The scene was this: Grandma and I were returning home at dusk, making our way up some ratty stairs just inside the building (not sure if it was a house or apartment) and headed for another door at the top. Suddenly, these mostly invisible and faceless phantoms (like those of my childhood nightmares) wafted about us and Grandma collapsed and I just grabbed hold of her before she fell down the stairs. I asked her if she wanted me to call for help first or try to get her up the stairs. I don't remember what she said but the next thing I did was yell out for the ghosts to go away, in the name of Jesus. They didn't right away, but Grandma was able to stand up and she was fine, as if she hadn't fallen. Then I kept saying it over and over, until the persistent devils started slurring my speech. Then I woke up.

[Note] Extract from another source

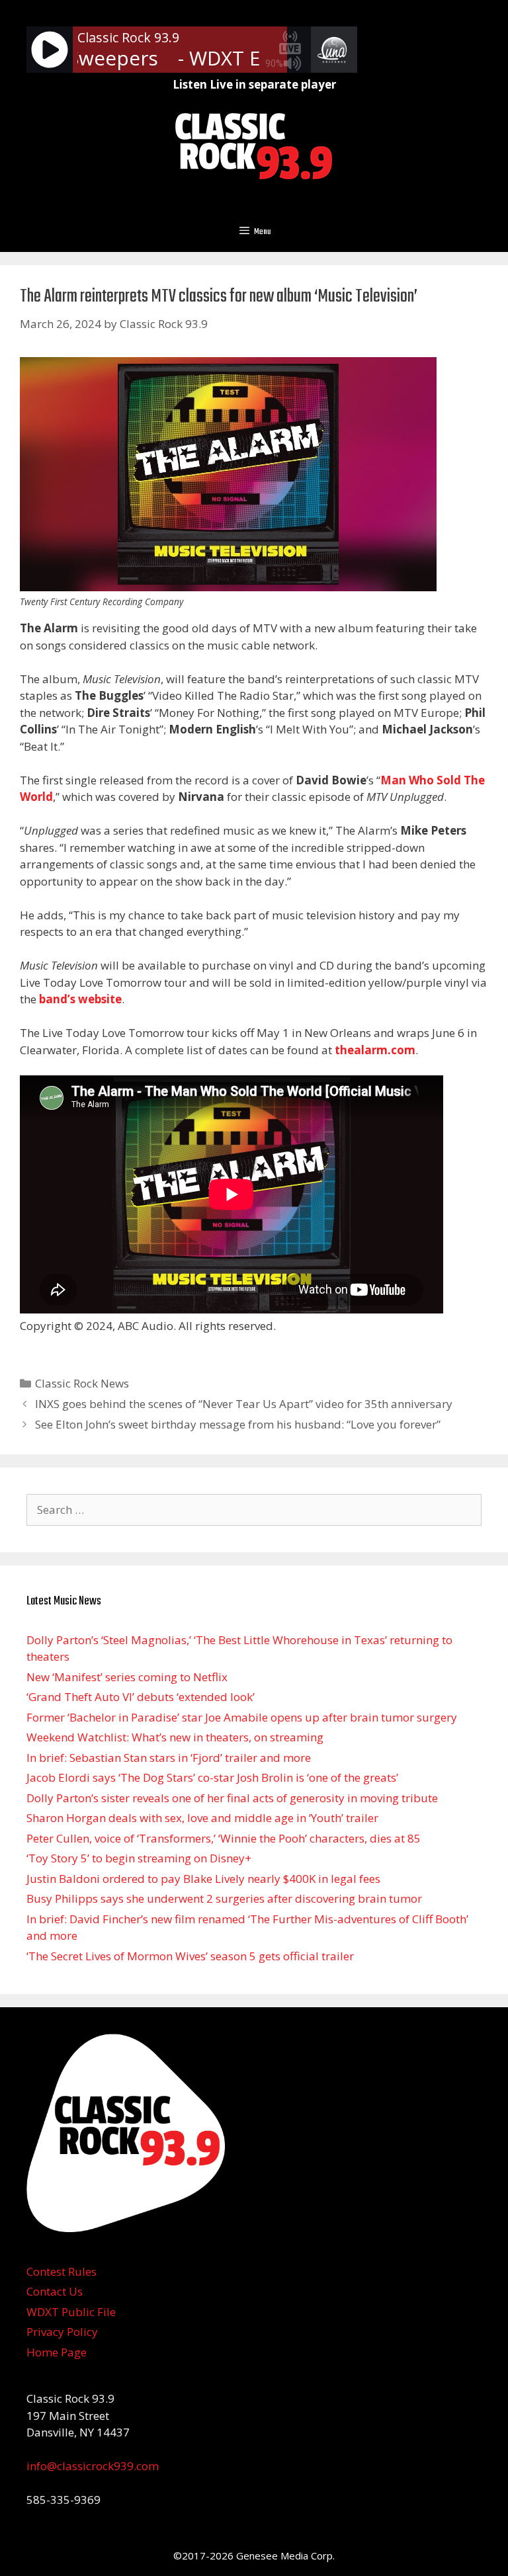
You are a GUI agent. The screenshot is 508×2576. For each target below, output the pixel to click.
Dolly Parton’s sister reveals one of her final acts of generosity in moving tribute (232, 1798)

I have an idea of why I dreamed what I did last night—at least for the most part, though I don't know why I was hanging out in a rickety old haunted house with my grandma—but aside from the why I'm just glad that the outcome was waking up to safety with my husband to comfort me and my thoughts to turn to Jesus and how he really will push Satan away if I ask in his name.
But Good wins. Oh sure, in my nightmare the bad-guy spirit made my tongue go all wonky so that I couldn't keep saying "in the name of Jesus Christ be gone!" so that is where I woke up really freaking out. BUT. Good wins. Good WON. That's a sigh of relief. I have no clue why the bad awful horrible stuff keeps going on generation after generation, but I have to keep reminding myself, or listening to God remind me, that he took care of the darkness and continues to do so by shining very brightly so that darkness is no more.
If I don't remember and believe then good will stop winning—at least in my little life but not eternally. And I can't make good keep going, the light stay on, by trying to do it myself. In my dream maybe I was trying to get rid of the evil and, duh, that won't work. I have to call on God because only he is strong enough. I want to believe that it is not just a dream-world situation or a Bible-times disciple thing. Jesus died for every single person. We can all call on him and his power of light and good and love to push away the dark powers when they are oozing in on us. When they are clouding our thoughts, twisting our words, coating us with stinky horrors.
So, I'd be really grateful to have no more nightmares, but day or night the reality is that if I start to trust, really trust that I can call on God to remove dark powers from my life—to be my ghostbuster on speed dial—then I don't have to freak out so much. Maybe I can stop freaking out at all.